In the prior pivotal clinical trial (Keating MJ et al: Blood 94[suppl 1]:705a, 1999) among 93 patients with CLL who had failed therapy with fludarabine (Fludara), the alemtuzumab response rate had been 33%, Dr. Rai said. "After that pivotal clinical trial, because alemtuzumab is not an antibody that is simple to use, many oncologists wanted to have their own experience with it before it became commercially available," he said.
All patients in the compassionate use study had failed fludarabine treatment or had relapsed within 6 months after prior alemtuzumab treatment.
Patients were in WHO performance status 2 or less and had failed a median of 5 (range, 1 to 11) prior chemotherapy regimens. Median age was 62, and mean time from initial CLL diagnosis was 5.7 years. Twenty-two patients had discontinued prior regimens because of adverse events, and 26 because of disease progression.
Patients (n = 136; 74% male) received alemtuzumab 3 mg by slow intravenous infusion on day 1, followed by dose escalation (on days 2 through 5) to 10 mg and eventually to 30 mg when tolerated. Following this, all patients received alemtuzumab maintenance therapy at 30 mg, three times a week for a maximum of 12 weeks.
Anti-infection prophylaxis with trimethoprim/sulfamethoxazole and famciclovir (Famvir) was mandatory from day 8 to at least 2 months after the last dose of alemtuzumab.
Response rates were evaluated according to 1996 NCI criteria, and adverse event grading was on a 1 to 4 scale according to NCI toxicity criteria.

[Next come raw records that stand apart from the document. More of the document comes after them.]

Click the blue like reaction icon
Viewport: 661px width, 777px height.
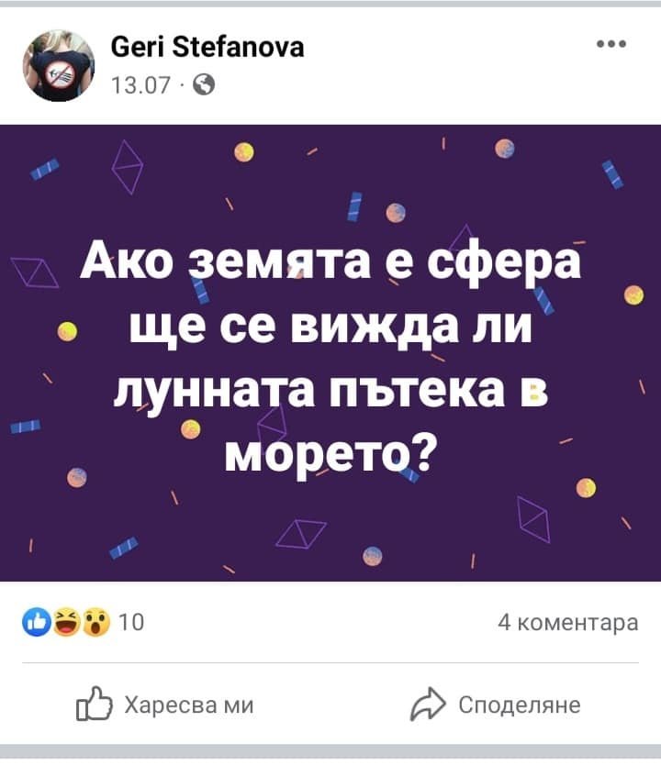[37, 622]
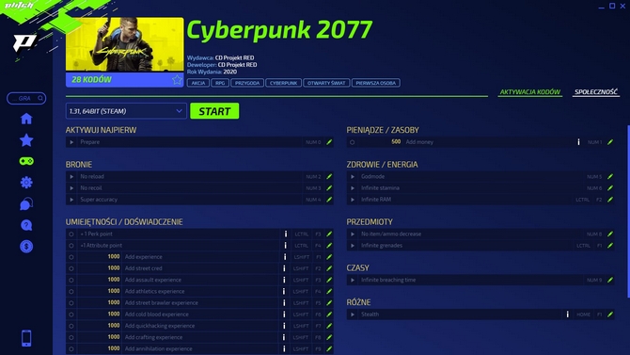Open the chat bubbles sidebar icon

(26, 204)
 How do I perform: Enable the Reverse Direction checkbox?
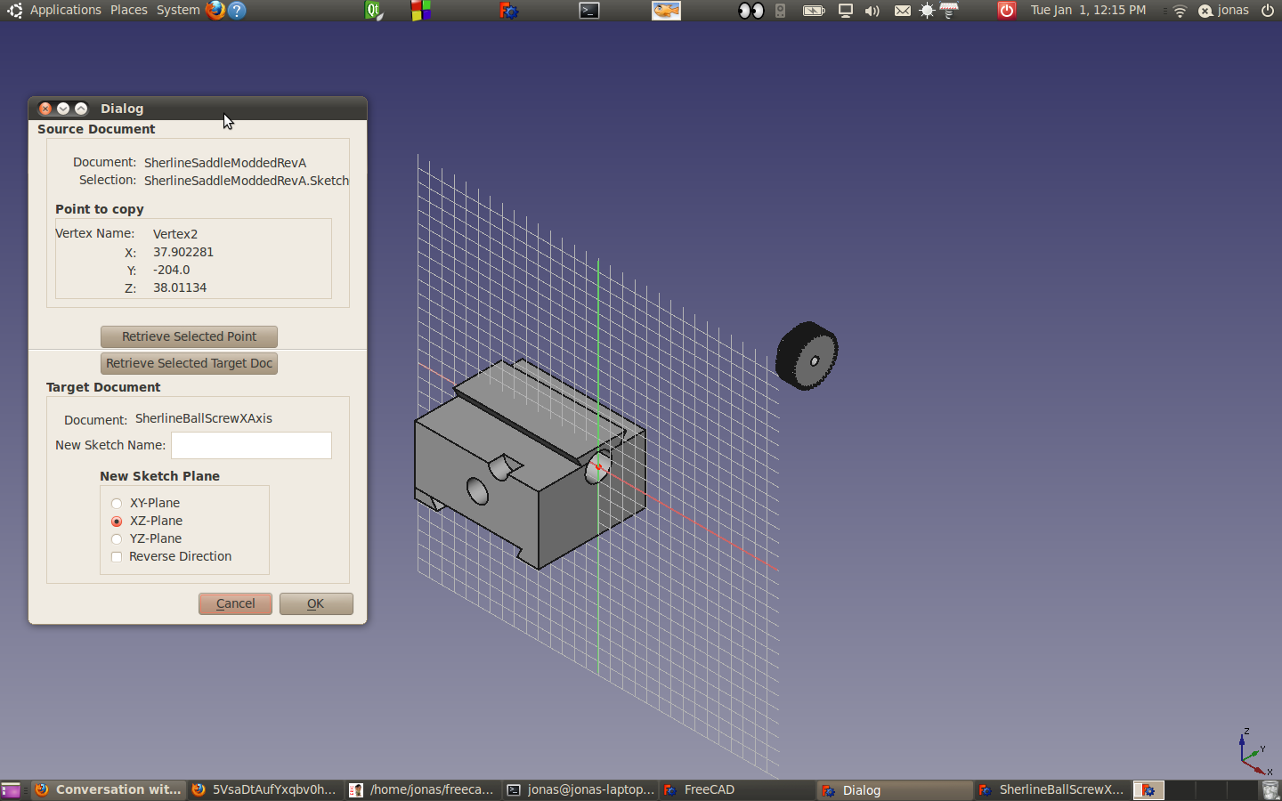[x=117, y=556]
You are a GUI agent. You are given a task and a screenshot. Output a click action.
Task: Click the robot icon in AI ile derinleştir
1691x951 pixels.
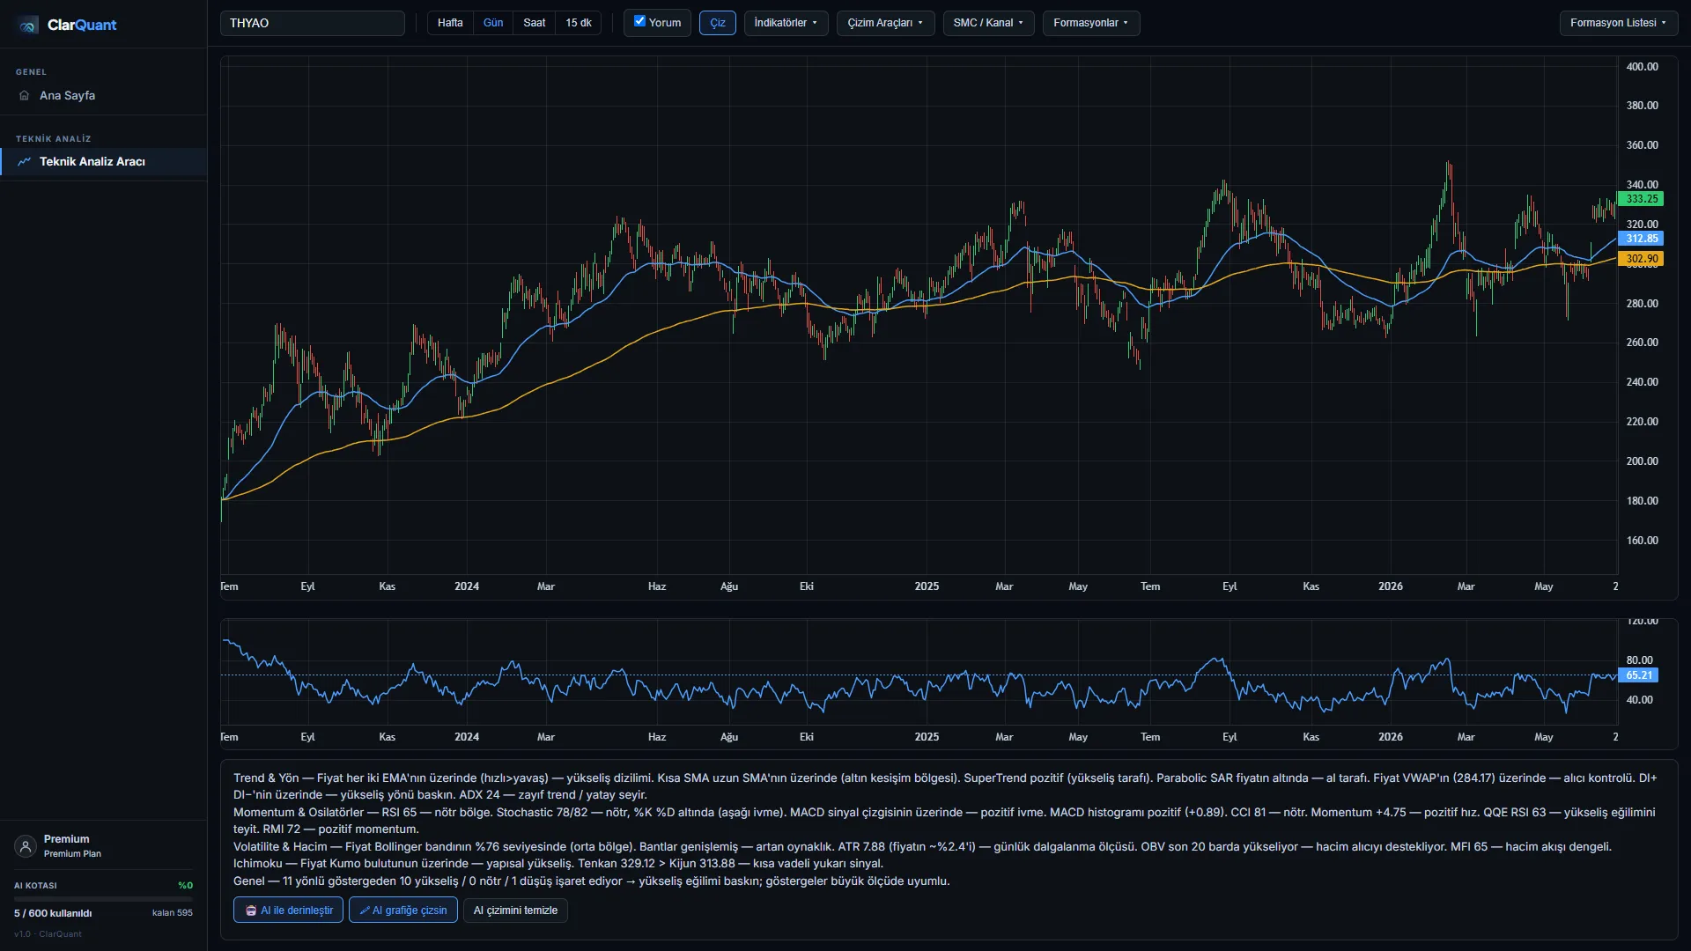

The researchers noted complete responses in 8% of patients and partial responses in 32%, for an overall response rate of 40%. At a median follow-up of 5 months, median progression-free survival was 7.3 months in the 54 responders and 3.9 months in the overall population. Overall median survival was 13.4 months among responders and 7.6 months in the group as a whole, Dr. Rai reported.
There were eight deaths, four attributed to progressive disease, two to infections, one to a ruptured spleen, and one unknown.
Infusion-related events were almost universally grade 1 or 2 (fever 65%, rigors 71%, nausea 45%) and occurred mostly in the first 2 weeks of treatment. Grade 3-4 hematologic toxicity (neutropenia 22%, thrombocytopenia 23%, anemia 11%) also occurred mainly in the first 2 weeks.
Infections occurred in 44 patients (32%). The most common infections were candida (7 cases, one grade 3), pneumonia (7 cases, four grade 3-4), herpes simplex (6 cases, one grade 3), herpes zoster (2 cases), cytomegalovirus reactivation (2 cases, both grade 3-4), and one case of grade 4 Pseudomonas septicemia.
Dr. Rai concluded that this experience with compassionate-use alemtuzumab shows that the agent is safe and
effective in these heavily pretreated, high-risk B-CLL patients.
"The bottom line is that we confirmed the pivotal trial findings of Keating et al that about one third of bad prognosis patients with B-CLL are salvageable with Campathand that among responders, the duration of response and survival rates are very good," Dr. Rai said.
He added, "This is encouraging. Now we are bringing Campath into other trials as front-line therapy in CLL patients whose immune status is reasonably intact. We give fludarabine to reduce the tumor burden and achieve a partial response and then bring in Campath, hoping to convert those partial responses to complete responses."